Table Streaming Reads and Writes

Databricks Delta is deeply integrated with Spark Structured Streaming through readStream and writeStream. Databricks Delta overcomes many of the limitations typically associated with streaming systems and files, including:

  • Coalescing small files produced by low latency ingest.
  • Maintaining “exactly-once” processing with more than one stream (or concurrent batch jobs).
  • Efficiently discovering which files are new when using files as the source for a stream.

As a source

When you load a Databricks Delta table as a stream source and use it in a streaming query, the query processes all of the data present in the table as well as any new data that arrives after the stream is started.
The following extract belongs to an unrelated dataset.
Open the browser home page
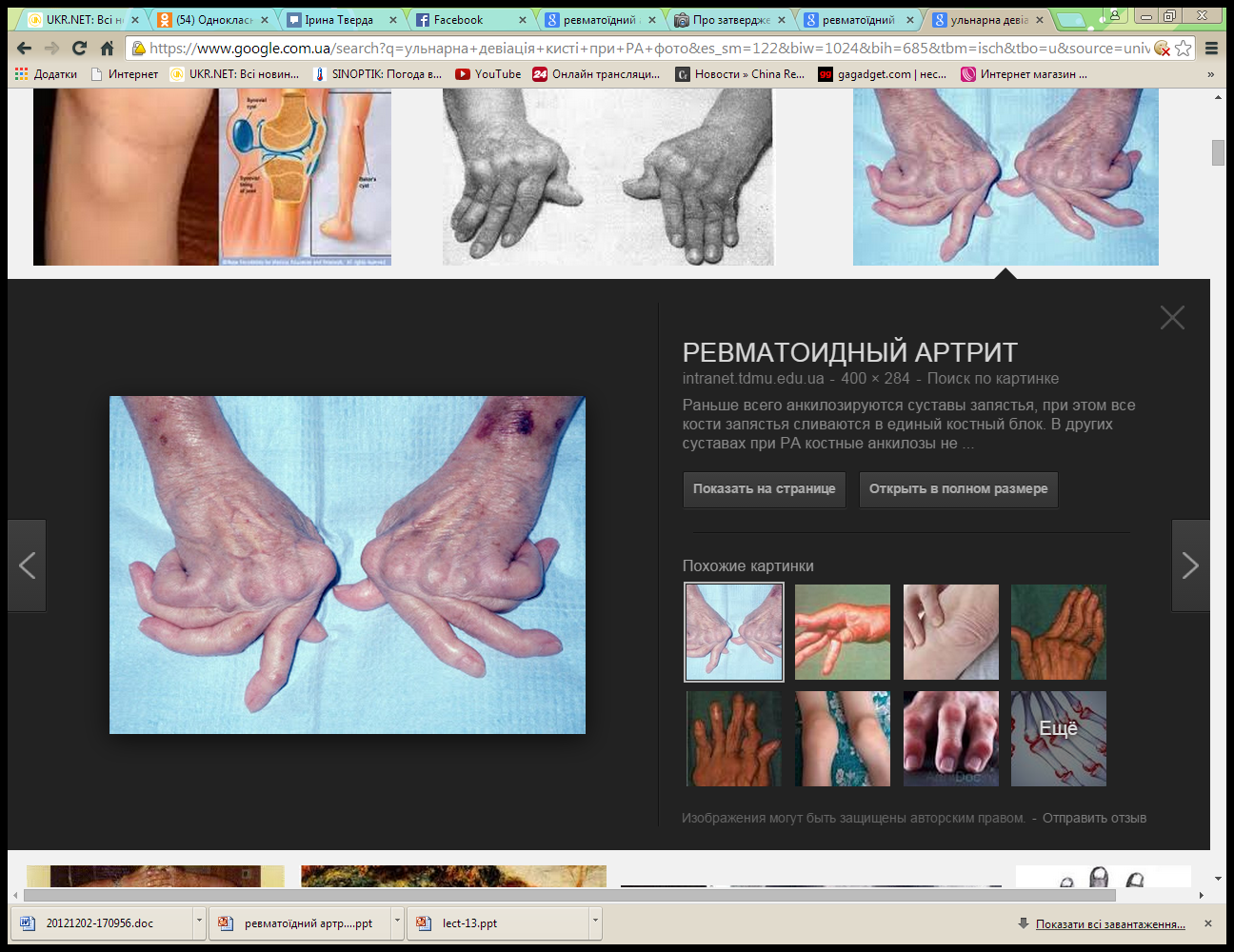Viewport: 1234px width, 952px height. point(107,49)
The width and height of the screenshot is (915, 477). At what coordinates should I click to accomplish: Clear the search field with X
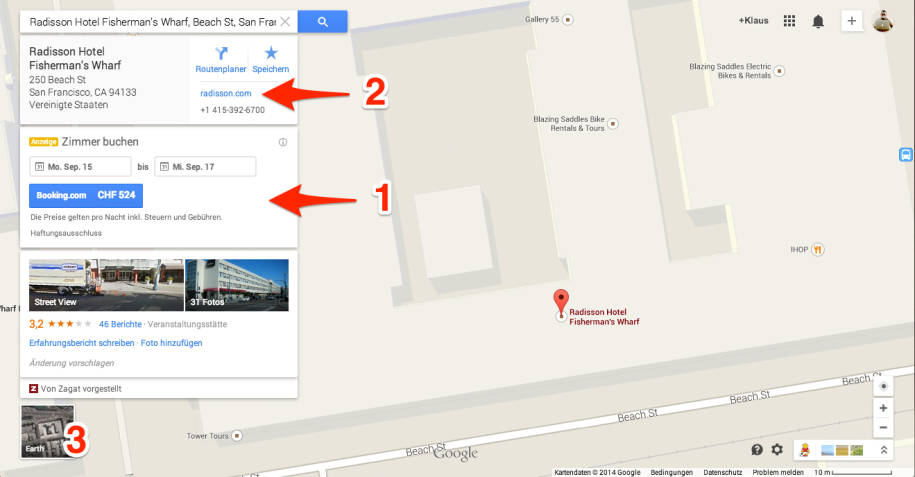285,22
You can load both paths and tables as a stream.

spark.readStream.format("delta").load("/delta/events")

or

spark.readStream.format("delta").table("events")

You can also control the maximum size of any micro-batch that Databricks Delta gives to streaming by setting the maxFilesPerTrigger option. This specifies the maximum number of new files to be considered in every trigger. The default is 1000.

Ignoring updates and deletes

Structured Streaming does not handle input that is not an append and throws an exception if any modifications occur on the table being used as a source. There are two main strategies for dealing with changes that cannot be propagated downstream automatically:

  • Since Databricks Delta tables retain all history by default, in many cases you can delete the output and checkpoint and restart the stream from the beginning.
  • You can set either of these two options:
    • ignoreDeletes skips any transaction that deletes data from the source table. For example, you can set this option if you delete data from the source table and you do not want these deletions to propagate downstream.
    • ignoreChanges skips any transaction that updates data in the source table. For example, you can set this option if you use UPDATE, MERGE, or OVERWRITE and these changes do not need to be propagated downstream.

As a sink

You can also write data into a Databricks Delta table using Structured Streaming. The transaction log enables Databricks Delta to guarantee exactly-once processing, even when there are other streams or batch queries running concurrently against the table.

Append mode

By default, streams run in append mode, which adds new records to the table. You can use the path or table method:

events.writeStream
  .format("delta")
  .outputMode("append")
  .option("checkpointLocation", "/delta/events/_checkpoints/etl-from-json")
  .start("/delta/events") // as a path

or

events.writeStream
  .outputMode("append")
  .option("checkpointLocation", "/delta/events/_checkpoints/etl-from-json")
  .table("events")

Complete mode

You can also use Structured Streaming to replace the entire table with every batch. One example use case is to compute a summary using aggregation:

spark.readStream
  .table("events")
  .groupBy("customerId")
  .count()
  .writeStream
  .format("delta")
  .outputMode("complete")
  .option("checkpointLocation", "/delta/eventsByCustomer/_checkpoints/streaming-agg")
  .start("/delta/eventsByCustomer")

The preceding example continuously updates a table that contains the aggregate number of events by customer.

For applications with more lenient latency requirements, you can save computing resources with one-time triggers. Use these to update summary aggregation tables on a given schedule, processing only new data that has arrived since the last update.